Stored data

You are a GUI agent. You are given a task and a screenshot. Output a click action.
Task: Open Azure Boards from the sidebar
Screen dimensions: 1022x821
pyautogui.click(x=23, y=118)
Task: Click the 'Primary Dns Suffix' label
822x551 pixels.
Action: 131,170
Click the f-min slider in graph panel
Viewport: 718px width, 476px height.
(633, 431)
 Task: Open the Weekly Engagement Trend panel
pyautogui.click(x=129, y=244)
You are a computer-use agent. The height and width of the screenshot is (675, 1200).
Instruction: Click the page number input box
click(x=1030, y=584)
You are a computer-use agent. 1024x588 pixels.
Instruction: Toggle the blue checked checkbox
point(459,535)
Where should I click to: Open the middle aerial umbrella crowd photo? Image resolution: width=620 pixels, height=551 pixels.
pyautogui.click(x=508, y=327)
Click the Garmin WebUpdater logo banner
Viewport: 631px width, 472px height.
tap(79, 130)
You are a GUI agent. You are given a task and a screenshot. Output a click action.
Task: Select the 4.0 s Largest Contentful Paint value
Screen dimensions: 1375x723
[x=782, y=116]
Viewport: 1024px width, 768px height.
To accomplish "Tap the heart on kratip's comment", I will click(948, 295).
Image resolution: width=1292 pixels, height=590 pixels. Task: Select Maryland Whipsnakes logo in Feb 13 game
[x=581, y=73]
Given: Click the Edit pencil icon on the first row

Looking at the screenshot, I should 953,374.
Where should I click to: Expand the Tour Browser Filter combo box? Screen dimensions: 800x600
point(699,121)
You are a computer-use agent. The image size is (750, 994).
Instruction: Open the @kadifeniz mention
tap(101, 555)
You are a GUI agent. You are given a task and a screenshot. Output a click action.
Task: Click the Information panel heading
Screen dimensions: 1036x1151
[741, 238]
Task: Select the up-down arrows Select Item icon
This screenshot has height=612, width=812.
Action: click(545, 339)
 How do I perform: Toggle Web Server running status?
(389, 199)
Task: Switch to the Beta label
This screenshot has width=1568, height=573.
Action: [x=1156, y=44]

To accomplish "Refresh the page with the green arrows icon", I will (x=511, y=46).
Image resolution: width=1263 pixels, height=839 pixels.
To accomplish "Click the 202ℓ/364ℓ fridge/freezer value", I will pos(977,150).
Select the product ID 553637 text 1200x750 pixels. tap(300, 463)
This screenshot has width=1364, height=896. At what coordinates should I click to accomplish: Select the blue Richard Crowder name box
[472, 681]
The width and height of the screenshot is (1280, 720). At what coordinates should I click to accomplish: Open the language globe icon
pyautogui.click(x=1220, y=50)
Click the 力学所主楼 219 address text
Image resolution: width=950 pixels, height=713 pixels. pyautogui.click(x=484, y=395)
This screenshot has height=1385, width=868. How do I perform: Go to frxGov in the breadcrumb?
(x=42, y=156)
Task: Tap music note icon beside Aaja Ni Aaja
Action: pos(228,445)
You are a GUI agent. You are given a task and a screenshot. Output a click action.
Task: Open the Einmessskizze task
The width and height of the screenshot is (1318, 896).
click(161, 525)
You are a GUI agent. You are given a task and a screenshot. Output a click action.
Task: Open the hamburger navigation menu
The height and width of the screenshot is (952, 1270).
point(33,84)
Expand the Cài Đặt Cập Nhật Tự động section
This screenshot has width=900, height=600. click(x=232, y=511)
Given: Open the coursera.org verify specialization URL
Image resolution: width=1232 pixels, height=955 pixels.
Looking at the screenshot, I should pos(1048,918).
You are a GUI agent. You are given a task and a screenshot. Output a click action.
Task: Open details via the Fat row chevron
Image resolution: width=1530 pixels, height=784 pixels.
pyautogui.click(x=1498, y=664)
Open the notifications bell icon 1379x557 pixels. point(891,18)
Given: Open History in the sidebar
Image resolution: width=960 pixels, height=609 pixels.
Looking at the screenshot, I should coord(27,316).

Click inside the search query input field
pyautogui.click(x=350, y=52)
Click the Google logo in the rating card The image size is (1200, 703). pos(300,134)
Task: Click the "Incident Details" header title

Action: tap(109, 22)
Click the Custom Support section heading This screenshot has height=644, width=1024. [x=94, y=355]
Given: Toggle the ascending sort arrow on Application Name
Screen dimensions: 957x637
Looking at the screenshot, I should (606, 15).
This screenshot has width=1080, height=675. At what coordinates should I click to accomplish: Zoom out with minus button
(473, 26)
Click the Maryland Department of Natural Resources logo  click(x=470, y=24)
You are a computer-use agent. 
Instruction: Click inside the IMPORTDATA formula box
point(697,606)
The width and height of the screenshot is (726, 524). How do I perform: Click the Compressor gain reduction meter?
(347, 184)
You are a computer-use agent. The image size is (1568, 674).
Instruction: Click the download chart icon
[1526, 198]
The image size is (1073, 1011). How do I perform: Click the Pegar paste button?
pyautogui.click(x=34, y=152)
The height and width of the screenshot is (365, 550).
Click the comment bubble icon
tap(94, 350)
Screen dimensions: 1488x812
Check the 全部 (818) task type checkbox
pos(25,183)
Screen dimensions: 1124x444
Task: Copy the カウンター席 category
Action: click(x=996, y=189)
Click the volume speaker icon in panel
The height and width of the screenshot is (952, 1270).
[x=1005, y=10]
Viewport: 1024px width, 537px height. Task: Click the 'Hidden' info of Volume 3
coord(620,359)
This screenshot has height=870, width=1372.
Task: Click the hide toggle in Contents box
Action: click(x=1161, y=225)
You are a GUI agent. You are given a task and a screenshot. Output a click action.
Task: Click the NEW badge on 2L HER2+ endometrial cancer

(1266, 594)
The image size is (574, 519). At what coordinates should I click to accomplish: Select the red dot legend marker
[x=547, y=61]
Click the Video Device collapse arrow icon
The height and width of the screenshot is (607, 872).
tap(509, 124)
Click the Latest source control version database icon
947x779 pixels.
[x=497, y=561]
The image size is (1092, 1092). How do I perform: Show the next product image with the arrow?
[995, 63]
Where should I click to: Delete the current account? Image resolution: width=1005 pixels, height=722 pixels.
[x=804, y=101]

→ **Exercise instructions**: Every line above from the line with "Task: Open Azure Boards from the sidebar" to the line with "Task: Switch to the Beta label", both included, must be reproduced exactly, and no other line may appear.

→ **Solution for this exercise**:
Task: Open Azure Boards from the sidebar
Screen dimensions: 1022x821
pyautogui.click(x=23, y=118)
Task: Click the 'Primary Dns Suffix' label
822x551 pixels.
Action: 131,170
Click the f-min slider in graph panel
Viewport: 718px width, 476px height.
(633, 431)
 Task: Open the Weekly Engagement Trend panel
pyautogui.click(x=129, y=244)
You are a computer-use agent. The height and width of the screenshot is (675, 1200).
Instruction: Click the page number input box
click(x=1030, y=584)
You are a computer-use agent. 1024x588 pixels.
Instruction: Toggle the blue checked checkbox
point(459,535)
Where should I click to: Open the middle aerial umbrella crowd photo? Image resolution: width=620 pixels, height=551 pixels.
pyautogui.click(x=508, y=327)
Click the Garmin WebUpdater logo banner
Viewport: 631px width, 472px height.
tap(79, 130)
You are a GUI agent. You are given a task and a screenshot. Output a click action.
Task: Select the 4.0 s Largest Contentful Paint value
Screen dimensions: 1375x723
[x=782, y=116]
Viewport: 1024px width, 768px height.
To accomplish "Tap the heart on kratip's comment", I will click(948, 295).
Image resolution: width=1292 pixels, height=590 pixels. Task: Select Maryland Whipsnakes logo in Feb 13 game
[x=581, y=73]
Given: Click the Edit pencil icon on the first row

Looking at the screenshot, I should 953,374.
Where should I click to: Expand the Tour Browser Filter combo box? Screen dimensions: 800x600
point(699,121)
You are a computer-use agent. The image size is (750, 994).
Instruction: Open the @kadifeniz mention
tap(101, 555)
You are a GUI agent. You are given a task and a screenshot. Output a click action.
Task: Click the Information panel heading
Screen dimensions: 1036x1151
[741, 238]
Task: Select the up-down arrows Select Item icon
This screenshot has height=612, width=812.
Action: click(545, 339)
 How do I perform: Toggle Web Server running status?
(389, 199)
Task: Switch to the Beta label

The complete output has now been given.